> **Work request**: When you reach the line containing "Image resolution: width=1568", start transcribing exactly and continue through the last line of the data, skipping every picture.

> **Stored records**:
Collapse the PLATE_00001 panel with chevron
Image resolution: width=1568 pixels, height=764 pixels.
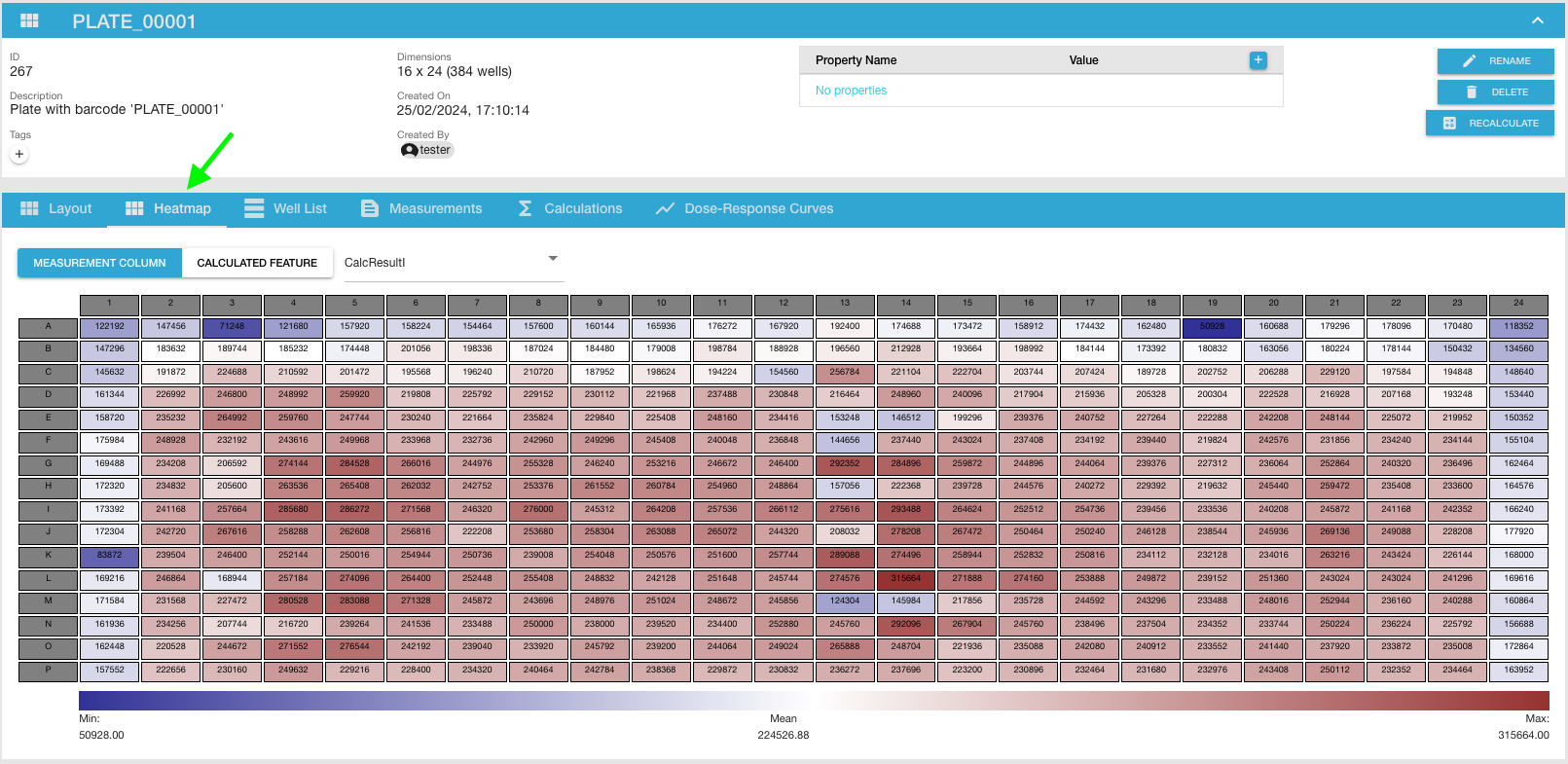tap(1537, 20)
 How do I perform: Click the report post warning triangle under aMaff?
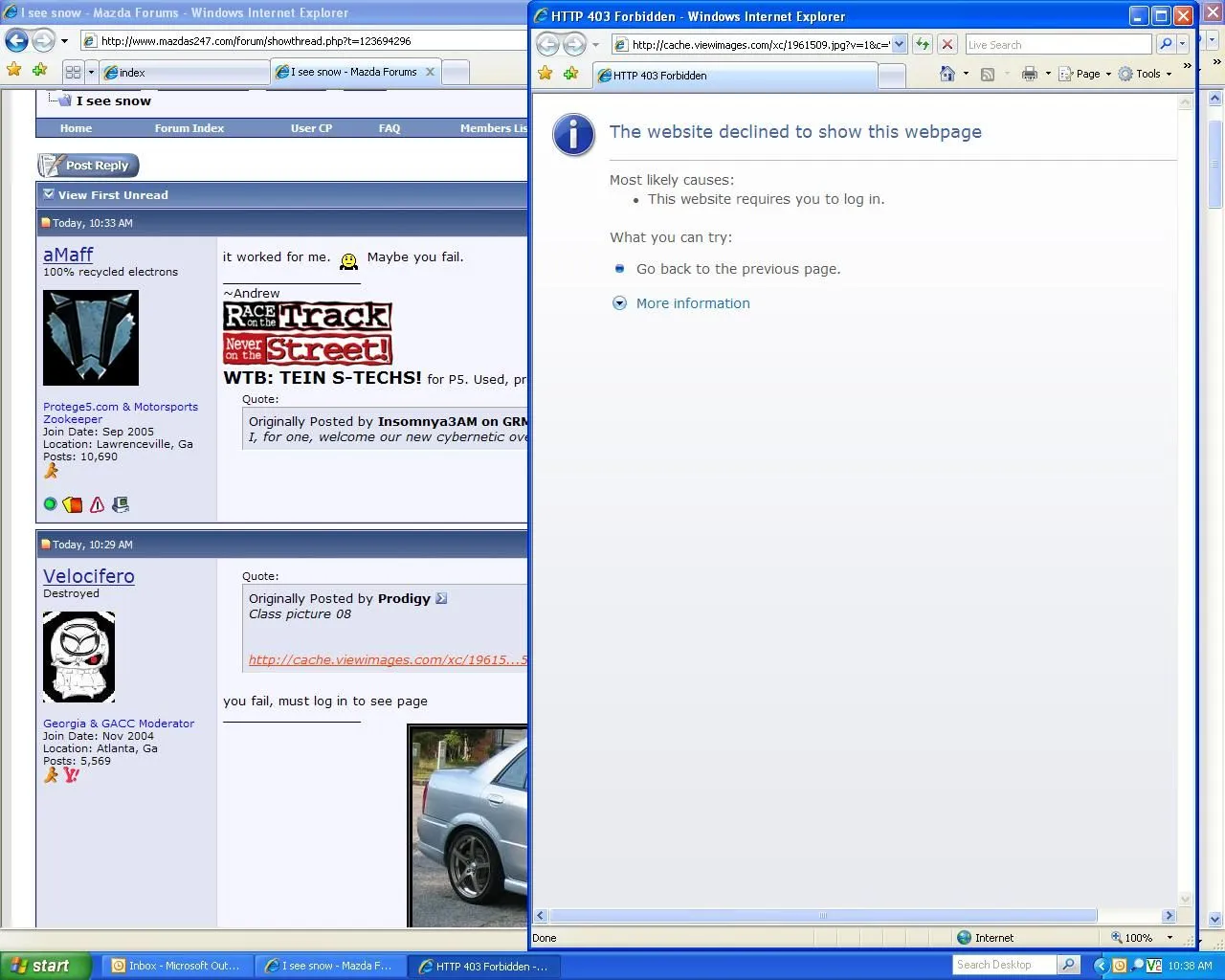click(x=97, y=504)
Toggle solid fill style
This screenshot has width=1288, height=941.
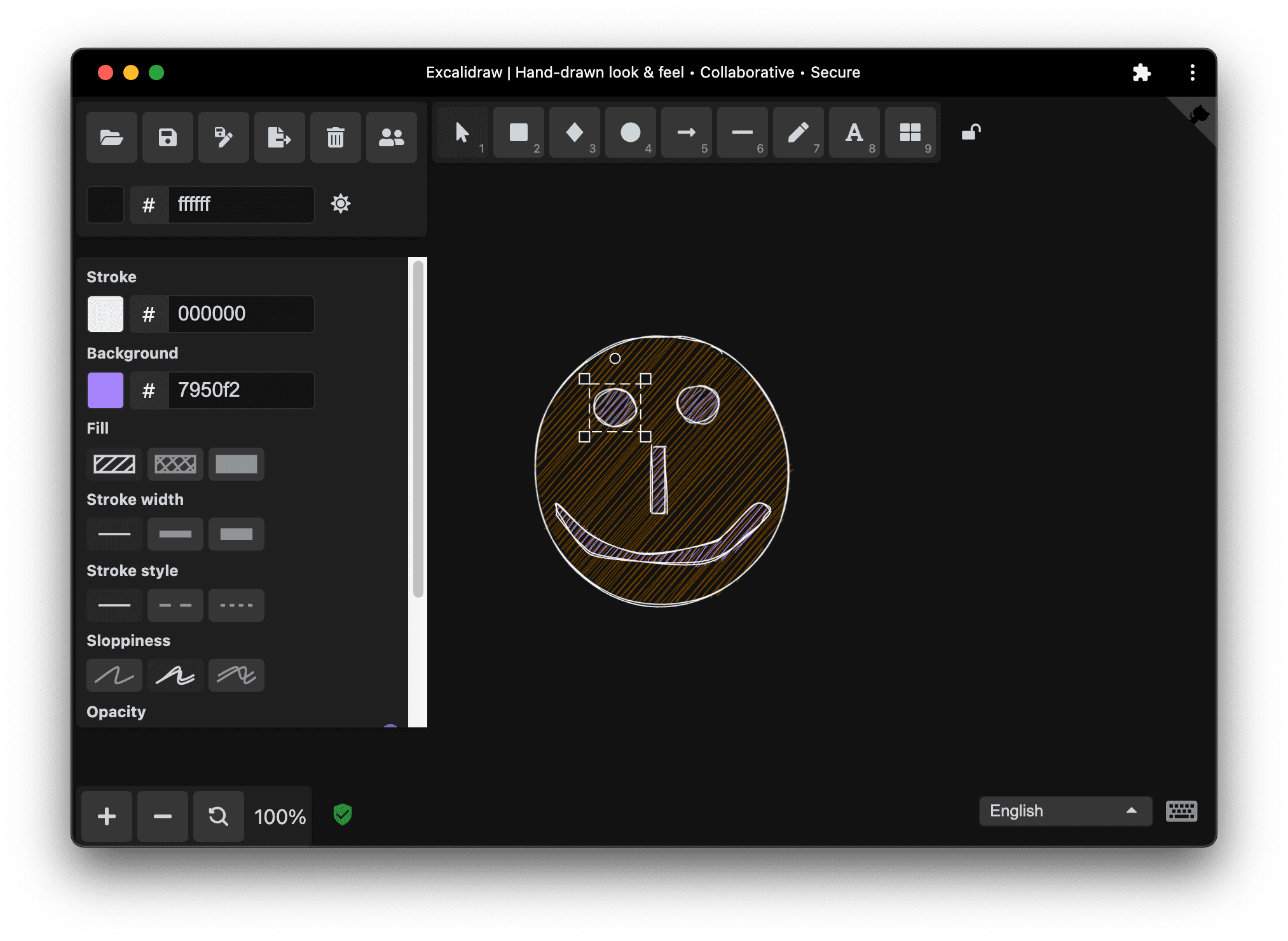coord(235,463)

> **Answer**:
Image resolution: width=1568 pixels, height=764 pixels.
tap(1537, 20)
 How do I perform: Click the report post warning triangle under aMaff?
click(x=97, y=504)
Toggle solid fill style
This screenshot has width=1288, height=941.
coord(235,463)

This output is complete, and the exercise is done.